_What you should do_: Render each nonblank line of the material below as a row in a two-column Markdown table, with the columns headed "Row" and "Material line".
------ Information provided
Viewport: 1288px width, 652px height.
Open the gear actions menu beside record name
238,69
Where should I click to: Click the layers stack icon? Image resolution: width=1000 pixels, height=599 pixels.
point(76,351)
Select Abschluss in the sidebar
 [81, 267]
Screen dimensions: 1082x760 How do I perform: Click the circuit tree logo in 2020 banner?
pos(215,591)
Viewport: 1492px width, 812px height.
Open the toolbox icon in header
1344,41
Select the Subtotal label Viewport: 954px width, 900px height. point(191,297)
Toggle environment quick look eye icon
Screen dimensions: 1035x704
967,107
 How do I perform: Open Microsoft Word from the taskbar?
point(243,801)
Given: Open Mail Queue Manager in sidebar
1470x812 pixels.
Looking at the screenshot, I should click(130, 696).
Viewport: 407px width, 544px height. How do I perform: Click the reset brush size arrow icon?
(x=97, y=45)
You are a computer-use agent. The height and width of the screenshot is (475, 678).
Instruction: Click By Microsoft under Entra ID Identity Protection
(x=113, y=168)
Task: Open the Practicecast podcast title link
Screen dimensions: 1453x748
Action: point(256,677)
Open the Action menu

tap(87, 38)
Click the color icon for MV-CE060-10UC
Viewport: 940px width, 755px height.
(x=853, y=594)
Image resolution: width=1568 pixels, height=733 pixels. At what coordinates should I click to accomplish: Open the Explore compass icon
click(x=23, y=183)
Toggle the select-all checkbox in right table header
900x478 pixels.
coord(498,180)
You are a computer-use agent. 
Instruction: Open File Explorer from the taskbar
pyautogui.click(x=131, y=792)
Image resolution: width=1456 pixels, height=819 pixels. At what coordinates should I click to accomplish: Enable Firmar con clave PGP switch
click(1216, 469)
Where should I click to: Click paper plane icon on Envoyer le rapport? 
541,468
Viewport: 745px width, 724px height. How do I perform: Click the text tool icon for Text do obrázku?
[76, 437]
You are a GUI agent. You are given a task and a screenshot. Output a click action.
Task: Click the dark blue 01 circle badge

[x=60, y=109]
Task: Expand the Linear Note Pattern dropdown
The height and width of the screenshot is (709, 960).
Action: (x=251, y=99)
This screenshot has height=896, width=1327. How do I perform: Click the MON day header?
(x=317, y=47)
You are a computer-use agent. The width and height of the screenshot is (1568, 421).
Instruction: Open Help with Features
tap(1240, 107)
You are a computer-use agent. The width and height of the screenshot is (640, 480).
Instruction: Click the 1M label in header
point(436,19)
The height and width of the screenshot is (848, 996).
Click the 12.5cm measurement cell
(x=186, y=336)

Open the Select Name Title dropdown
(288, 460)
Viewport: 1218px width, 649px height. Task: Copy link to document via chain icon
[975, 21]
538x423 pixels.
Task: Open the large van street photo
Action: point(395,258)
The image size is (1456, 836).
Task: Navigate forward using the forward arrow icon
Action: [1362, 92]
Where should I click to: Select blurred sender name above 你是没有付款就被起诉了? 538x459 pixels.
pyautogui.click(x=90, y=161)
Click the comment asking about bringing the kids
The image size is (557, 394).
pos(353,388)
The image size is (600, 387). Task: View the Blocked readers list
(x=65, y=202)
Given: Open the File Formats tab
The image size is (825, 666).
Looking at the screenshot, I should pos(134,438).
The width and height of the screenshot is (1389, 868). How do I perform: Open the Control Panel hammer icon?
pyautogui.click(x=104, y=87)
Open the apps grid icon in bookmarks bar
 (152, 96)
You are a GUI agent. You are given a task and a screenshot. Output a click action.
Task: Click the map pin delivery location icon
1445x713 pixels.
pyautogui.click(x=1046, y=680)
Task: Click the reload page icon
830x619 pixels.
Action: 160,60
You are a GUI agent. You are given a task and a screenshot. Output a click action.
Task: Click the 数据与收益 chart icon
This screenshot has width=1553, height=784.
------------
_Result of the task_:
| Row | Material line |
|---|---|
| 1 | Viewport: 1288px width, 652px height. |
| 2 | Open the gear actions menu beside record name |
| 3 | 238,69 |
| 4 | Where should I click to: Click the layers stack icon? Image resolution: width=1000 pixels, height=599 pixels. |
| 5 | point(76,351) |
| 6 | Select Abschluss in the sidebar |
| 7 |  [81, 267] |
| 8 | Screen dimensions: 1082x760 How do I perform: Click the circuit tree logo in 2020 banner? |
| 9 | pos(215,591) |
| 10 | Viewport: 1492px width, 812px height. |
| 11 | Open the toolbox icon in header |
| 12 | 1344,41 |
| 13 | Select the Subtotal label Viewport: 954px width, 900px height. point(191,297) |
| 14 | Toggle environment quick look eye icon |
| 15 | Screen dimensions: 1035x704 |
| 16 | 967,107 |
| 17 |  How do I perform: Open Microsoft Word from the taskbar? |
| 18 | point(243,801) |
| 19 | Given: Open Mail Queue Manager in sidebar |
| 20 | 1470x812 pixels. |
| 21 | Looking at the screenshot, I should click(130, 696). |
| 22 | Viewport: 407px width, 544px height. How do I perform: Click the reset brush size arrow icon? |
| 23 | (x=97, y=45) |
| 24 | You are a computer-use agent. The height and width of the screenshot is (475, 678). |
| 25 | Instruction: Click By Microsoft under Entra ID Identity Protection |
| 26 | (x=113, y=168) |
| 27 | Task: Open the Practicecast podcast title link |
| 28 | Screen dimensions: 1453x748 |
| 29 | Action: point(256,677) |
| 30 | Open the Action menu |
| 31 | tap(87, 38) |
| 32 | Click the color icon for MV-CE060-10UC |
| 33 | Viewport: 940px width, 755px height. |
| 34 | (x=853, y=594) |
| 35 | Image resolution: width=1568 pixels, height=733 pixels. At what coordinates should I click to accomplish: Open the Explore compass icon |
| 36 | click(x=23, y=183) |
| 37 | Toggle the select-all checkbox in right table header |
| 38 | 900x478 pixels. |
| 39 | coord(498,180) |
| 40 | You are a computer-use agent.  |
| 41 | Instruction: Open File Explorer from the taskbar |
| 42 | pyautogui.click(x=131, y=792) |
| 43 | Image resolution: width=1456 pixels, height=819 pixels. At what coordinates should I click to accomplish: Enable Firmar con clave PGP switch |
| 44 | click(1216, 469) |
| 45 | Where should I click to: Click paper plane icon on Envoyer le rapport?  |
| 46 | 541,468 |
| 47 | Viewport: 745px width, 724px height. How do I perform: Click the text tool icon for Text do obrázku? |
| 48 | [76, 437] |
| 49 | You are a GUI agent. You are given a task and a screenshot. Output a click action. |
| 50 | Task: Click the dark blue 01 circle badge |
| 51 | [x=60, y=109] |
| 52 | Task: Expand the Linear Note Pattern dropdown |
| 53 | The height and width of the screenshot is (709, 960). |
| 54 | Action: (x=251, y=99) |
| 55 | This screenshot has height=896, width=1327. How do I perform: Click the MON day header? |
| 56 | (x=317, y=47) |
| 57 | You are a computer-use agent. The width and height of the screenshot is (1568, 421). |
| 58 | Instruction: Open Help with Features |
| 59 | tap(1240, 107) |
| 60 | You are a computer-use agent. The width and height of the screenshot is (640, 480). |
| 61 | Instruction: Click the 1M label in header |
| 62 | point(436,19) |
| 63 | The height and width of the screenshot is (848, 996). |
| 64 | Click the 12.5cm measurement cell |
| 65 | (x=186, y=336) |
| 66 | Open the Select Name Title dropdown |
| 67 | (288, 460) |
| 68 | Viewport: 1218px width, 649px height. Task: Copy link to document via chain icon |
| 69 | [975, 21] |
| 70 | 538x423 pixels. |
| 71 | Task: Open the large van street photo |
| 72 | Action: point(395,258) |
| 73 | The image size is (1456, 836). |
| 74 | Task: Navigate forward using the forward arrow icon |
| 75 | Action: [1362, 92] |
| 76 | Where should I click to: Select blurred sender name above 你是没有付款就被起诉了? 538x459 pixels. |
| 77 | pyautogui.click(x=90, y=161) |
| 78 | Click the comment asking about bringing the kids |
| 79 | The image size is (557, 394). |
| 80 | pos(353,388) |
| 81 | The image size is (600, 387). Task: View the Blocked readers list |
| 82 | (x=65, y=202) |
| 83 | Given: Open the File Formats tab |
| 84 | The image size is (825, 666). |
| 85 | Looking at the screenshot, I should pos(134,438). |
| 86 | The width and height of the screenshot is (1389, 868). How do I perform: Open the Control Panel hammer icon? |
| 87 | pyautogui.click(x=104, y=87) |
| 88 | Open the apps grid icon in bookmarks bar |
| 89 |  (152, 96) |
| 90 | You are a GUI agent. You are given a task and a screenshot. Output a click action. |
| 91 | Task: Click the map pin delivery location icon |
| 92 | 1445x713 pixels. |
| 93 | pyautogui.click(x=1046, y=680) |
| 94 | Task: Click the reload page icon |
| 95 | 830x619 pixels. |
| 96 | Action: 160,60 |
| 97 | You are a GUI agent. You are given a task and a screenshot. Output a click action. |
| 98 | Task: Click the 数据与收益 chart icon |
| 99 | This screenshot has width=1553, height=784. |